§ Problem statement
Quote the lines below word for word, starting at the line containing "At what (x,y)" and ending at the line containing "Looking at the", and leave out the pictures.

** Opening Data for analysis block **

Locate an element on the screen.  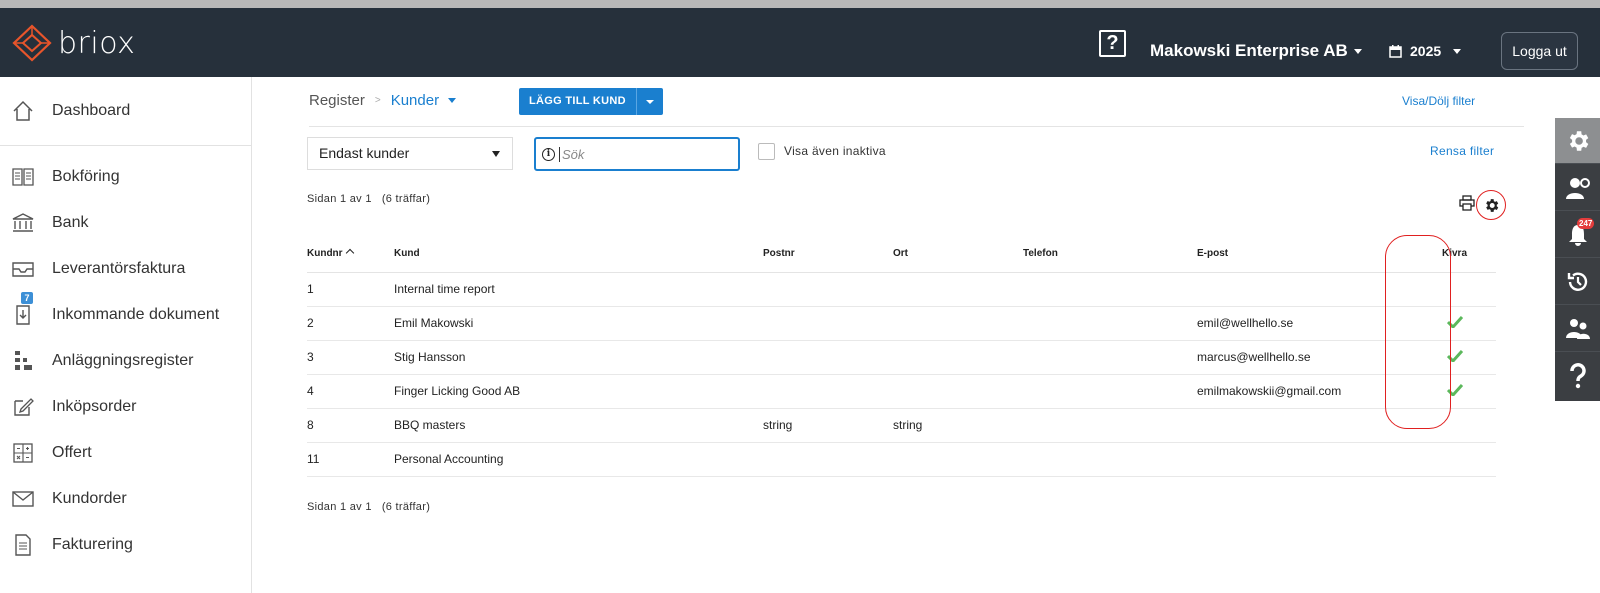
toggle-filter-link: Visa/Dölj filter is located at coordinates (1438, 101).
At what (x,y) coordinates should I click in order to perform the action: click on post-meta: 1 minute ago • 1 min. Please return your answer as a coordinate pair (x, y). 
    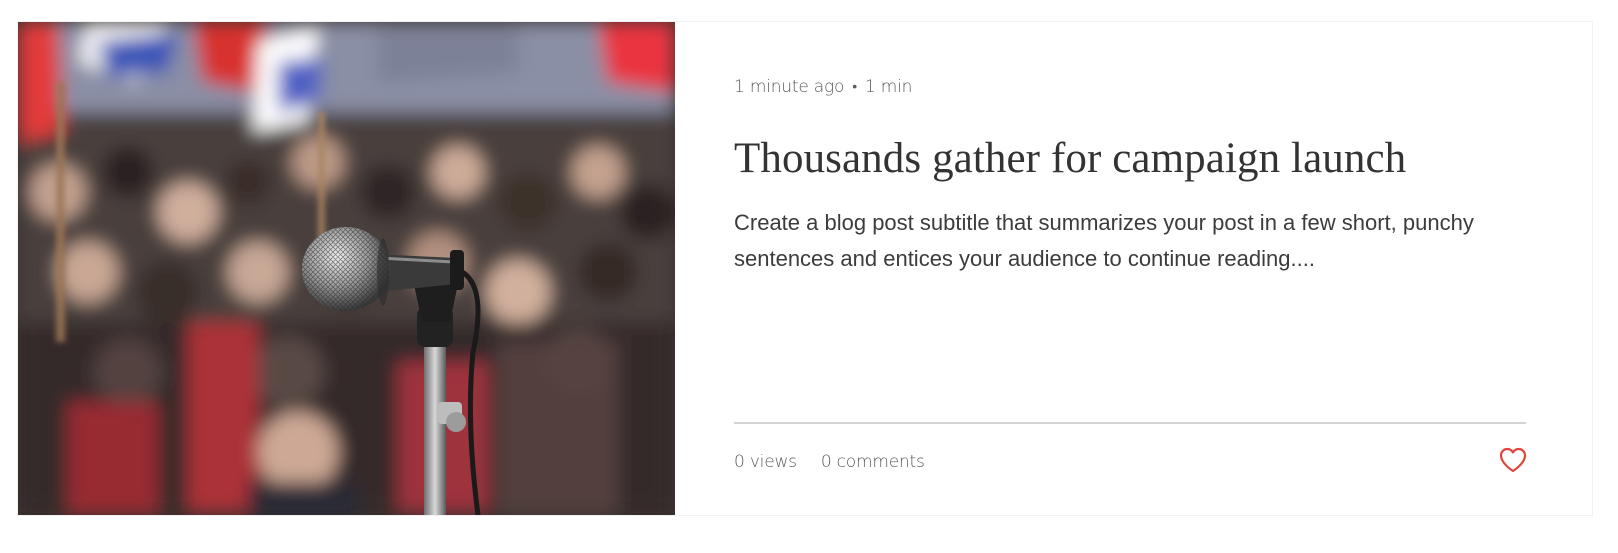
    Looking at the image, I should click on (823, 87).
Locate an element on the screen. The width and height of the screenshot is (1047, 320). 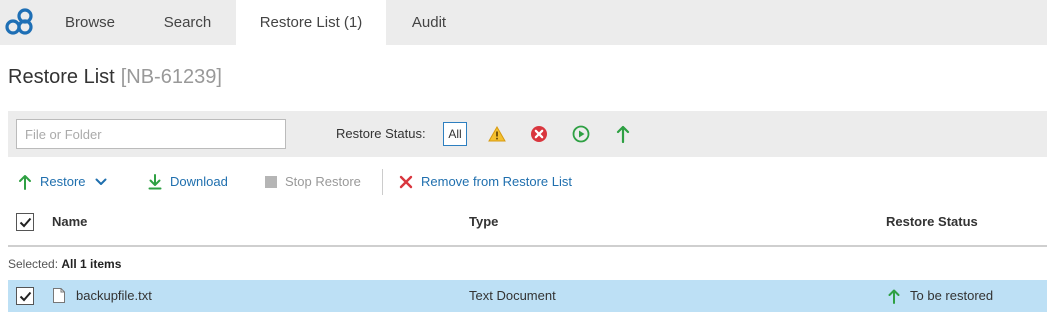
stop-restore-label: Stop Restore is located at coordinates (323, 182).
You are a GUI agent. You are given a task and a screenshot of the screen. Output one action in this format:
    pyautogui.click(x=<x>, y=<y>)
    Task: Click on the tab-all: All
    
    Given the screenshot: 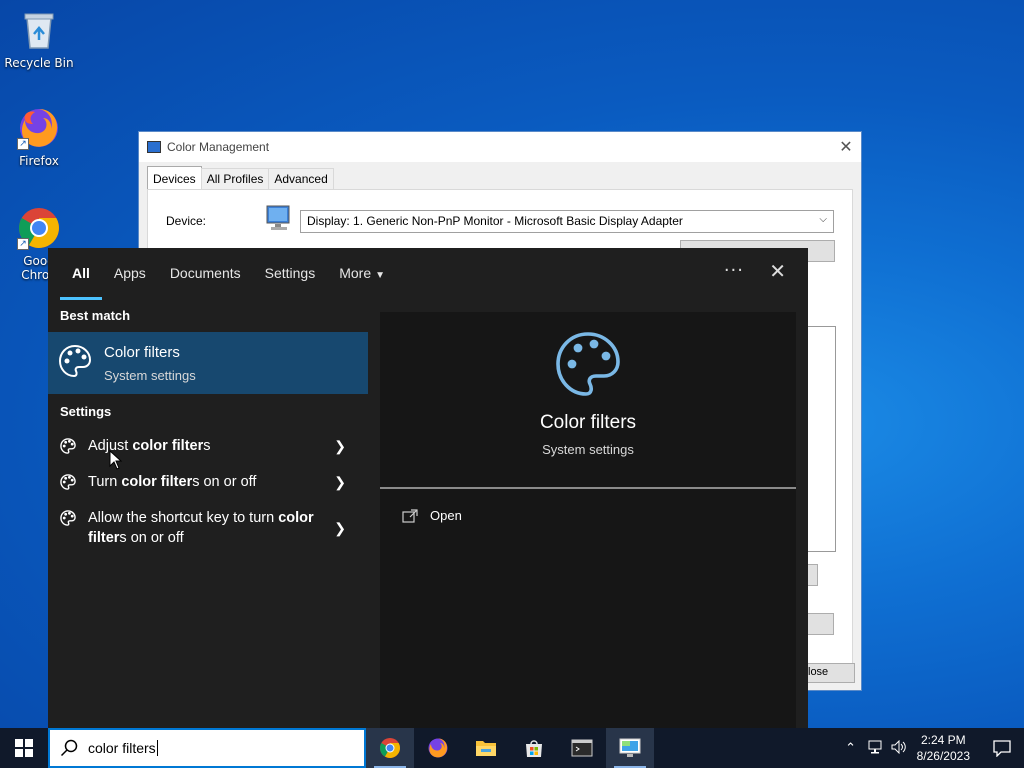 What is the action you would take?
    pyautogui.click(x=81, y=274)
    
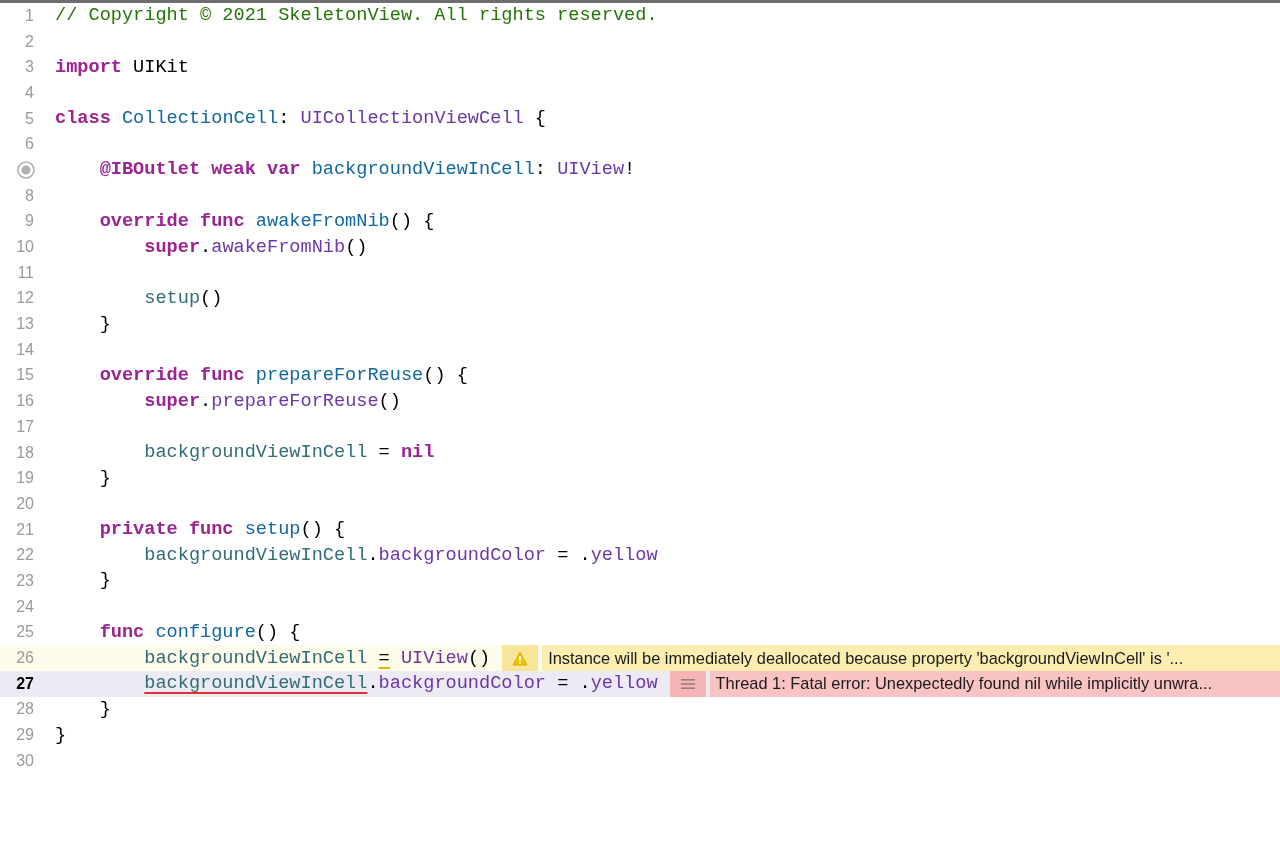  Describe the element at coordinates (26, 350) in the screenshot. I see `line-number: 14` at that location.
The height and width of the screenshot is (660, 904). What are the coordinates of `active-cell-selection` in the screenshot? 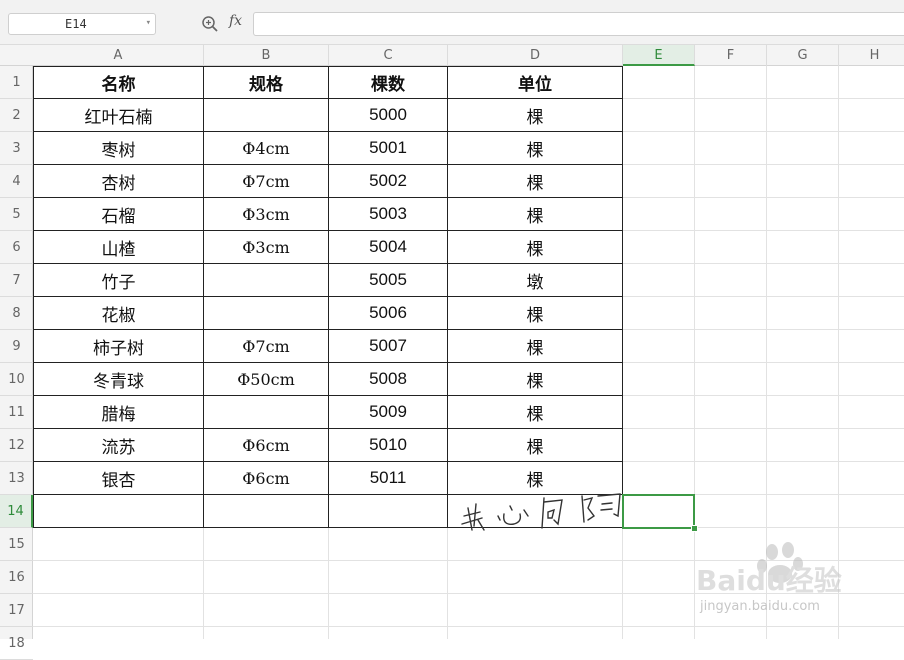 It's located at (658, 512).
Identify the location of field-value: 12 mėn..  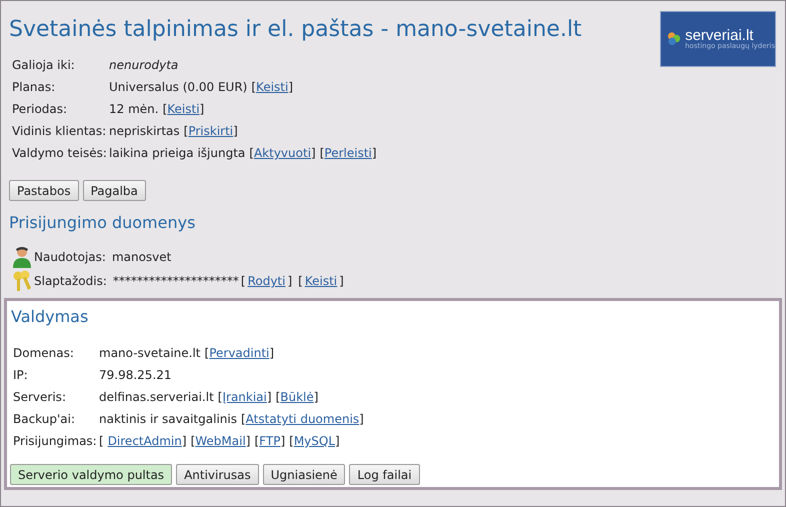
(134, 109).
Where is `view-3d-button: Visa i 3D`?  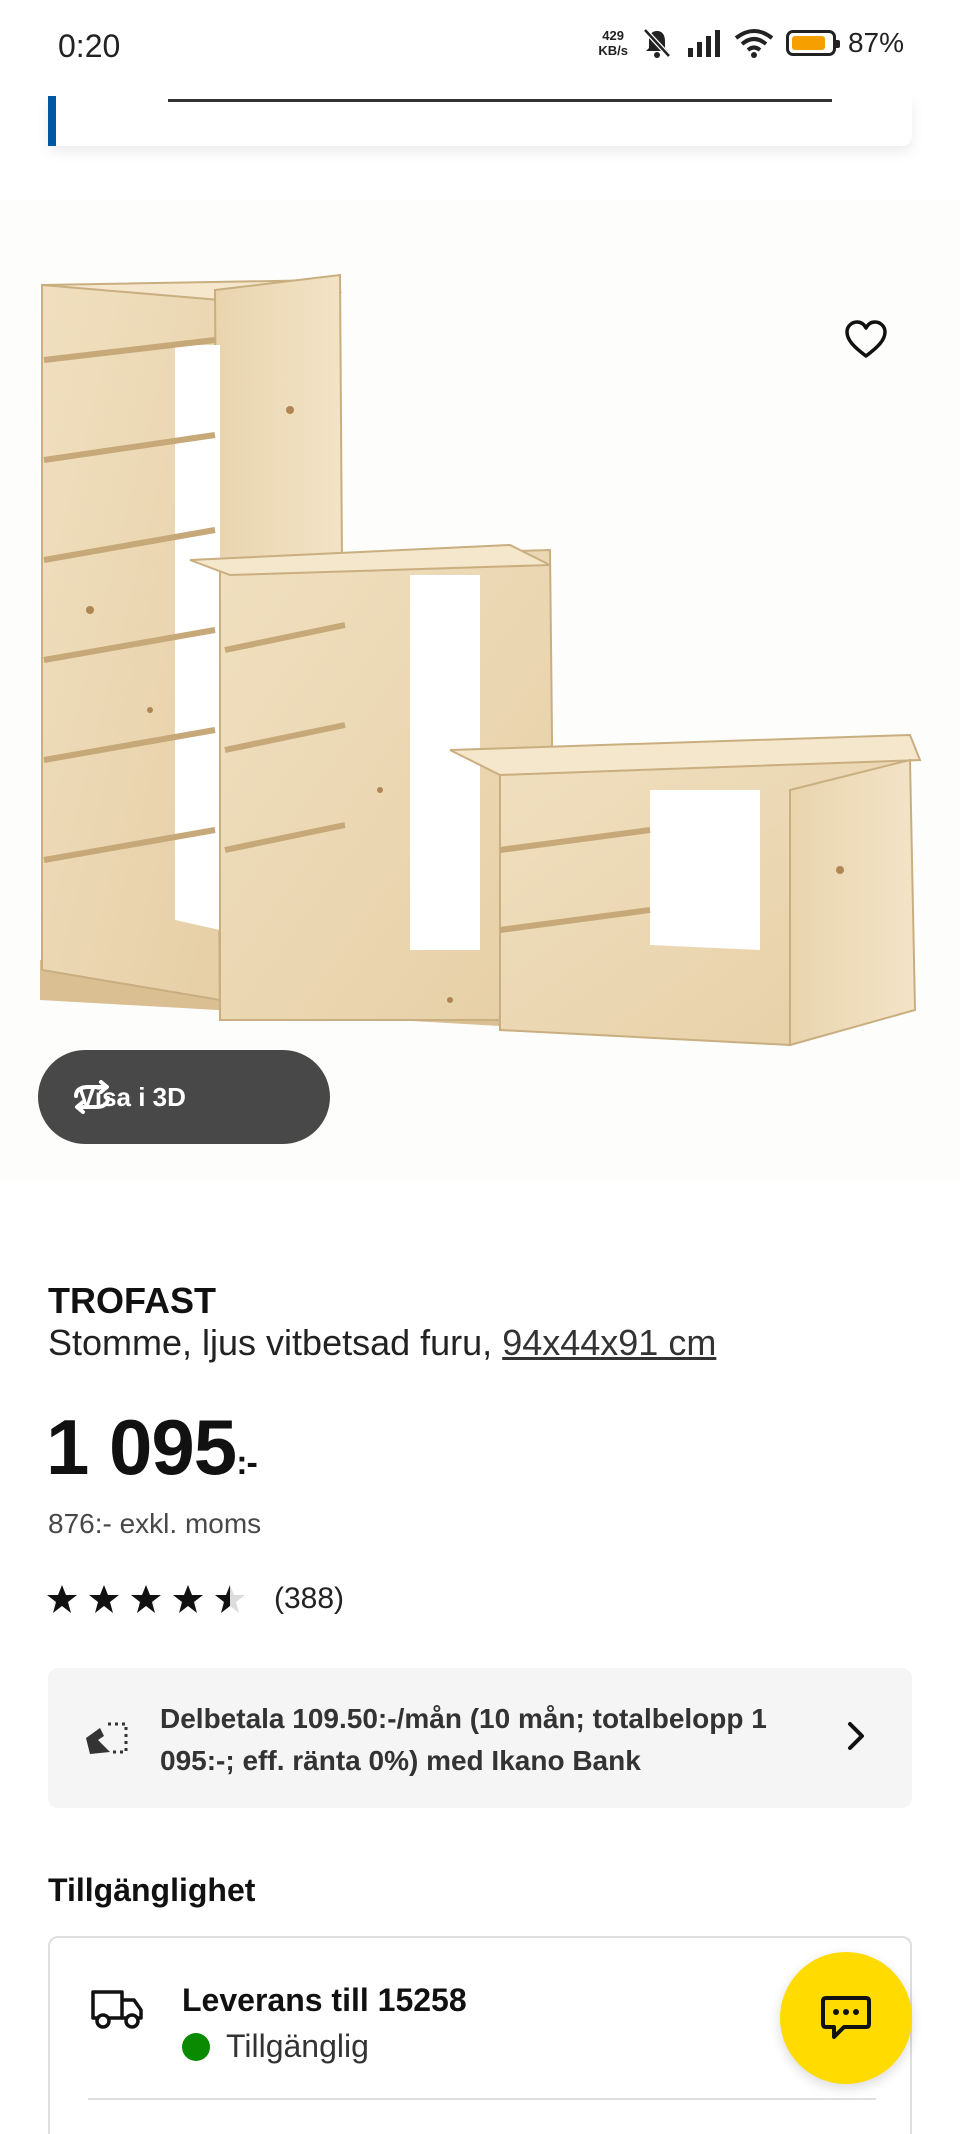 view-3d-button: Visa i 3D is located at coordinates (184, 1097).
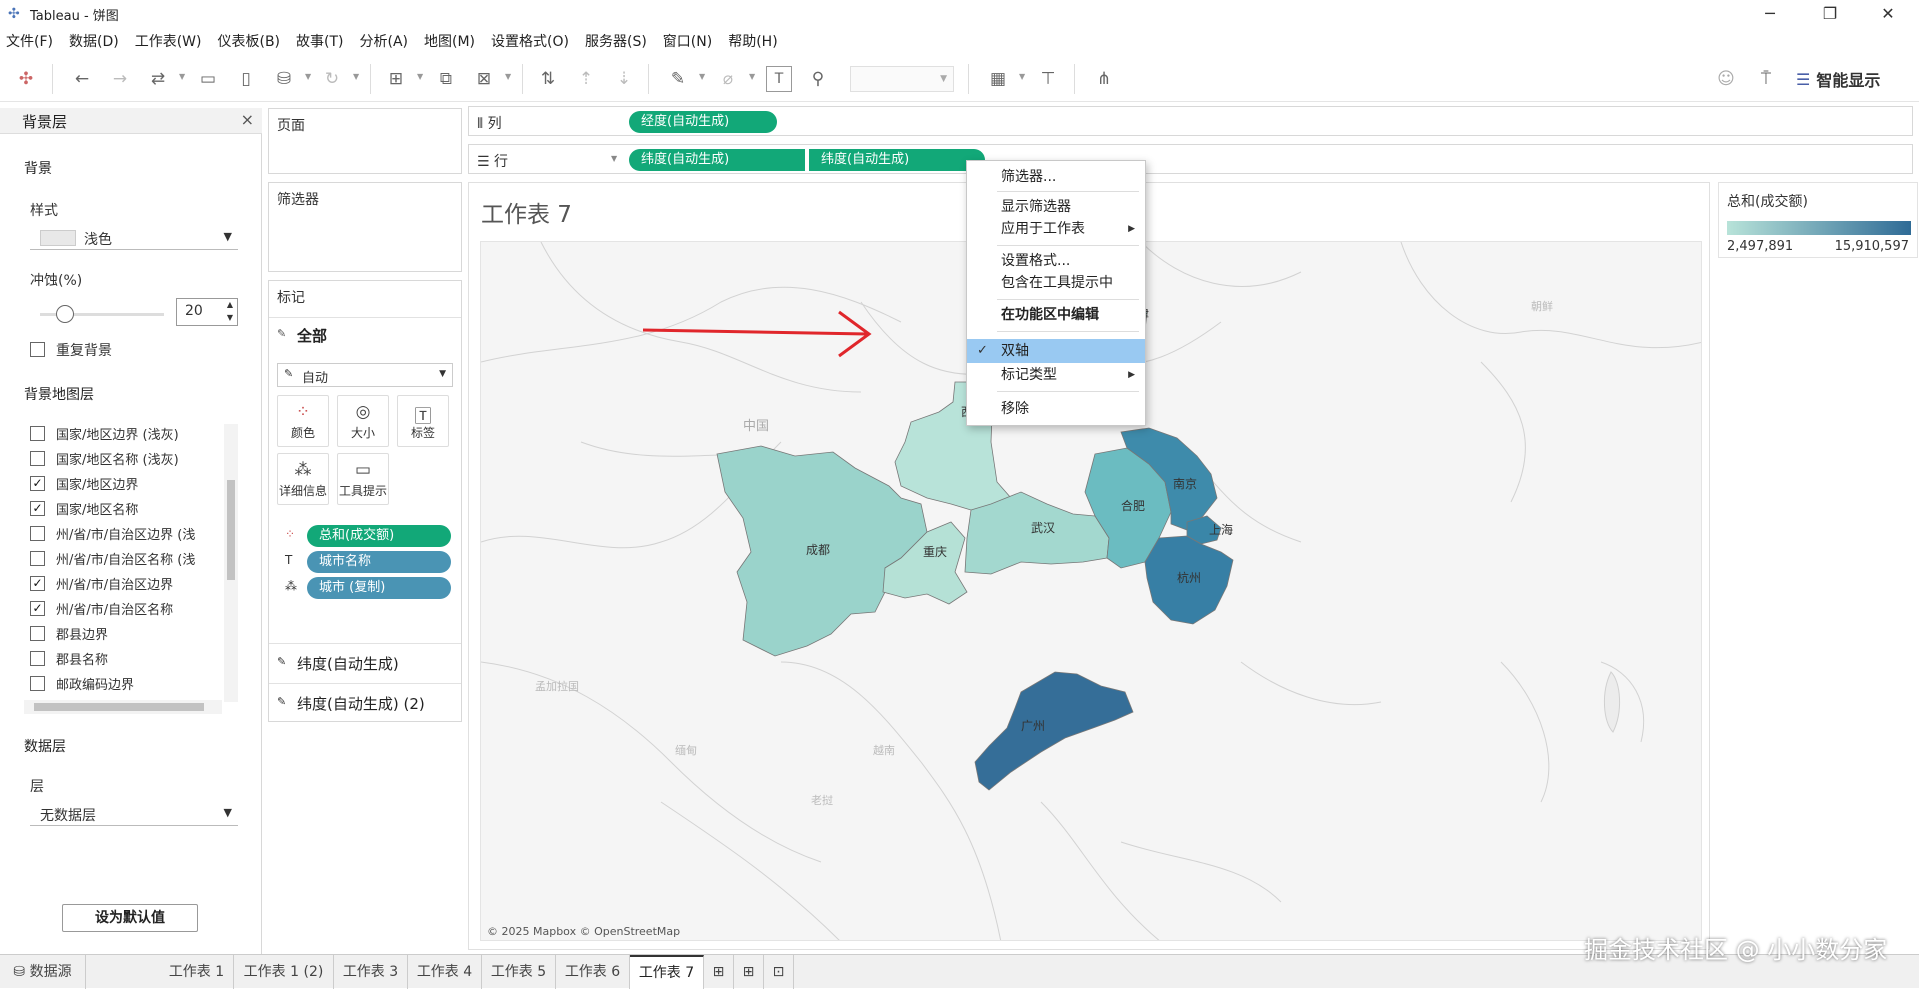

** Closing Data for analysis block **

§ Task solution
At what (x,y) coordinates should I click in order to perform the action: click on post-meta: 1 minute ago • 1 min. Please return your answer as a coordinate pair (x, y). 
    Looking at the image, I should click on (823, 87).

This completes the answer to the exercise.